• [Given exercise 1] Using the visualization slides, explain in one to three sentences what the mapping argument does in the ggplot() call and what aes() contributes within it.

• [Text]
● ● ● ●

Visualization and Summary Statistics

UCLA Soc 114

Review of last class

Say this code in English:

numbers <- c(1,2,3)
x_length <- length(numbers)

Store the vector c(1,2,3) in the object numbers
Use the length() function to get the length of numbers

Learning goals for today

Reason about distributions
- and visualize with ggplot()
Understand summary statistics
- and construct with summarize()
Write clean code with the pipe |>

How to visualize?

How might we visualize the U.S. income distribution?

Here are some data:

library(tidyverse)
incomeSimulated <- read_csv(
  file = "https://soc114.github.io/data/incomeSimulated.csv"
)

# A tibble: 1,000 × 2
     id hhincome
  <dbl>    <dbl>
1     1   19170.
2     2  124474.
3     3   25114.
# ℹ 997 more rows

Visualize with a histogram

Bins of $25,000
In each bin, count number of people

Learning a new function: `ggplot`

ggplot(
  data = incomeSimulated,
  mapping = aes(x = hhincome)
)

Two arguments get us started:

data argument contains data
mapping argument maps data to plot elements

Within mapping,

aes() defines the aesthetics of the plot
i.e. which variable goes along x-axis

Adding a layer: `geom_histogram()`

ggplot(
  data = incomeSimulated,
  mapping = aes(x = hhincome)
) +
  geom_histogram()

● ● ● ●

• [Given exercise 2] Please rewrite the rows as a numbered list, from the line containing "Task: Open the Sobre Nós menu item" through the last row, with both ends included and blank lines dropped.

● ● ● ●

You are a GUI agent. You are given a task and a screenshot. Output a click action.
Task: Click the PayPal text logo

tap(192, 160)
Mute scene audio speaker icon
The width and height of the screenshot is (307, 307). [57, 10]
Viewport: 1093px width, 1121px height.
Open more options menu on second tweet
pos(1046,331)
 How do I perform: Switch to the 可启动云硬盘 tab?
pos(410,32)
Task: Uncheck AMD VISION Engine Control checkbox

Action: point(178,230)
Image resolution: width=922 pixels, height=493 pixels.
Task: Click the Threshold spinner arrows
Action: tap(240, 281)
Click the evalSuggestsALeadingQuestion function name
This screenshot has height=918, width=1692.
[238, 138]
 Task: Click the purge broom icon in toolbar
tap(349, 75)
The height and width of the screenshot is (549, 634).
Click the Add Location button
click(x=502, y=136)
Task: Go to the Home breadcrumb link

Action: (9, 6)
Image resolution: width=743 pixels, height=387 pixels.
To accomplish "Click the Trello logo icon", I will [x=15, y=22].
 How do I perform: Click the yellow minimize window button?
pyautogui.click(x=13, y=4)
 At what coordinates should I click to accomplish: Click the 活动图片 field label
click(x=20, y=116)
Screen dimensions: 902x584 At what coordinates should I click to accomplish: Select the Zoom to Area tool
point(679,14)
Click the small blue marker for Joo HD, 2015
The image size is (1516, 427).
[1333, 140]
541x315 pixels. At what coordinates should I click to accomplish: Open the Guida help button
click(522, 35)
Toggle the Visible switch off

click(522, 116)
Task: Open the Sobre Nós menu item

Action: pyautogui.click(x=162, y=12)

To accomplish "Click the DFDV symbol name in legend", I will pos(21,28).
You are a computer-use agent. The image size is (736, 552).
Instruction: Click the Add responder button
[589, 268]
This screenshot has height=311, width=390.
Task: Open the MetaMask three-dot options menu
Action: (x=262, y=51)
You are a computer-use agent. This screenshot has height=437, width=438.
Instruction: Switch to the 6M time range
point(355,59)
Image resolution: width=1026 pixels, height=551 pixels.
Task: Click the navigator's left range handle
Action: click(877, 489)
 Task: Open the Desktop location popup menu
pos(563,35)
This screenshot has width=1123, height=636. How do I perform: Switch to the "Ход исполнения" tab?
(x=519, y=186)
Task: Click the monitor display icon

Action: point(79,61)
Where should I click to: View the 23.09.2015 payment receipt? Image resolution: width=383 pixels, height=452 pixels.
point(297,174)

● ● ● ●

• [Full output 1] The mapping argument maps data to plot elements. Within it, aes() defines the aesthetics of the plot, meaning which variable goes along the x-axis. In the example, that variable is hhincome.

• [Full output 2]
1. Task: Open the Sobre Nós menu item
2. Action: pyautogui.click(x=162, y=12)
3. To accomplish "Click the DFDV symbol name in legend", I will pos(21,28).
4. You are a computer-use agent. The image size is (736, 552).
5. Instruction: Click the Add responder button
6. [589, 268]
7. This screenshot has height=311, width=390.
8. Task: Open the MetaMask three-dot options menu
9. Action: (x=262, y=51)
10. You are a computer-use agent. This screenshot has height=437, width=438.
11. Instruction: Switch to the 6M time range
12. point(355,59)
13. Image resolution: width=1026 pixels, height=551 pixels.
14. Task: Click the navigator's left range handle
15. Action: click(877, 489)
16.  Task: Open the Desktop location popup menu
17. pos(563,35)
18. This screenshot has width=1123, height=636. How do I perform: Switch to the "Ход исполнения" tab?
19. (x=519, y=186)
20. Task: Click the monitor display icon
21. Action: point(79,61)
22. Where should I click to: View the 23.09.2015 payment receipt? Image resolution: width=383 pixels, height=452 pixels.
23. point(297,174)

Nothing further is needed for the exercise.